Kardeş Kent Derneği’nin öncülüğünde “Berlin Kadrajı” adlı fotoğraf sergisi, 5 Haziran itibariyle Kadıköy Belediyesi Barış Manço Kültür Merkezi'nde fotoğraf severlerle buluştu. Kadıköy Nazım Hikmet Kültür Merkezi'nde Levent Karaoğlu tarafından yürütülen Fotoğraf Atölyesi katılımcıları ve Klaus W. Eisenlohr yönetimindeki Friedrichshain-Kruezberg Halk Eğitim Merkezi fotoğraf öğrencilerinden oluşan grubun gerçekleştirdiği fotoğraf projesinde İstanbul’dan 8 ve Berlin’den 5 fotoğrafçı bir hafta boyunca Berlin’i fotoğrafladı. Kadıköy Belediyesi’nin desteğiyle, çekilen fotoğraflar ve fotoğrafçıların açıklamaları kitaplaştırılırken sergi 29 Haziran’a kadar devam edecek.
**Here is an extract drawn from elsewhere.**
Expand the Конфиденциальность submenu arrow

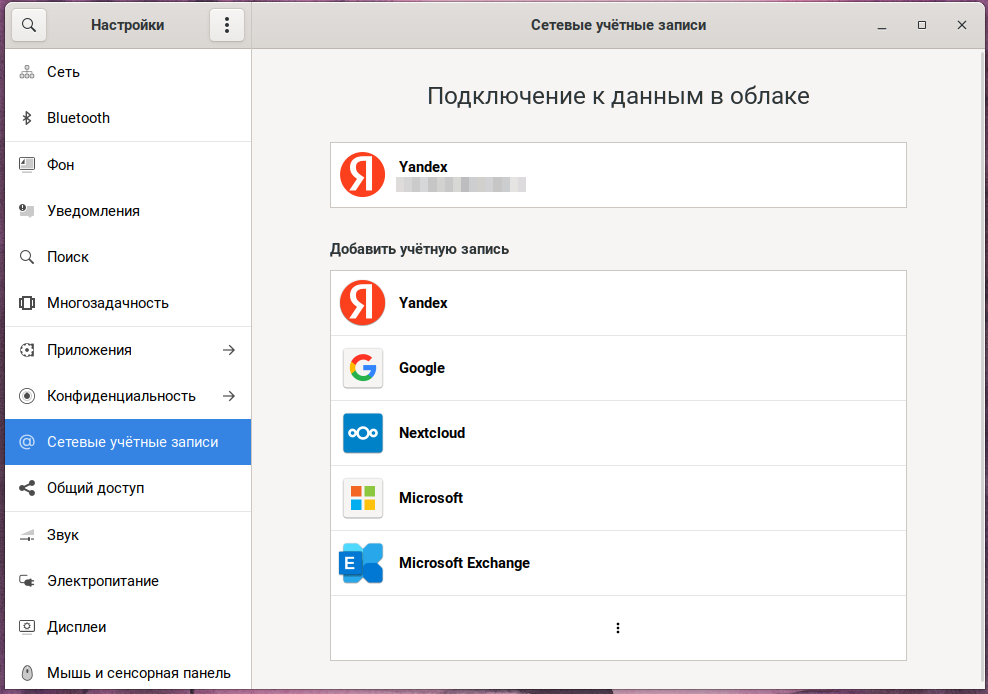pos(229,396)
“KENTLER ARASINDAKİ İLİŞKİLER CANLI”
Kardeş Kent Derneği’nden ayrıca serginin küratörlüğünü üstlenen Christiane Zieger Ayanoğlu, hazırlanan kitapta “Friedrichshain-Kreuzberg ve İstanbul’un Kadıköy ilçeleri 1996 yılından beri kardeş kentler. Eylül 2018 tarihinde İstanbullu ve Berlinli fotoğrafçılar, Foto-Tandem isimli bir haftalık fotoğraf çalış tayına katılmak üzere Berlin'de buluştu. Karışık, küçük gruplar halinde Berlin'de çok kere sahaya çıkıldı ve çekilen fotoğraflar üzerinde tartışıldı. Farklı biçim, soyutlama, ışık, renk ve zaman seçimleri yoluyla kentin tanınan mekânlarının değişik görüntülerine ulaşıldı. Bu çalışma sonucunda ortaya kentsel mekânlara ve Berlinlilere yönelik özgün bakış açıları çıktı. Her iki kent arasındaki ilişkiler yıllardır canlı şekilde devam etmekte. Kardeş kentlerin aktörleri arasındaki bu ilişkiler umarız önümüzdeki dönemlerde de hızlanarak devam eder. Berlinli ve İstanbullu katılımcılara ve özellikle her iki proje yöneticisine gerçekleştirdikleri fotoğraf çalışmaları ve angajmanlarından dolayı teşekkür ederiz.” ifadelerine yer verdi.
“GÖRÜNÜM DEĞİŞİYOR”
Projenin ortaklarından Friedrichshain-Kruezberg Halk Eğitim Merkezi’nden Klaus W. Eisenlohr projeyle ilgili, “Berlin’deki kentsel mekânların gelişimi hiçbir şekilde İstanbul’daki radikalizm ve realite hızına sahip değildi. Ancak burada da sermaye piyasası ve neoliberalizme dayanan kentsel gelişmede kırılmalar açık bir şekilde görünmekte. Boşluklar açık tasarım alanları veya tanımlanamayan alanlar değerleniyor ancak bu genellikle geçici oluyor. Görünüm değişiyor. Şehrin imajına ve belki de bu şehri şehir yapan belirleyicilere bağlı olarak da değişiyor. Değişen perspektif atmosferik olarak kendini bir yere sabitlemek yerine belki şimdiyle sınırlı bir ara döneme ait şekilde gösteriyor.” cümleleriyle düşüncelerini ifade etti.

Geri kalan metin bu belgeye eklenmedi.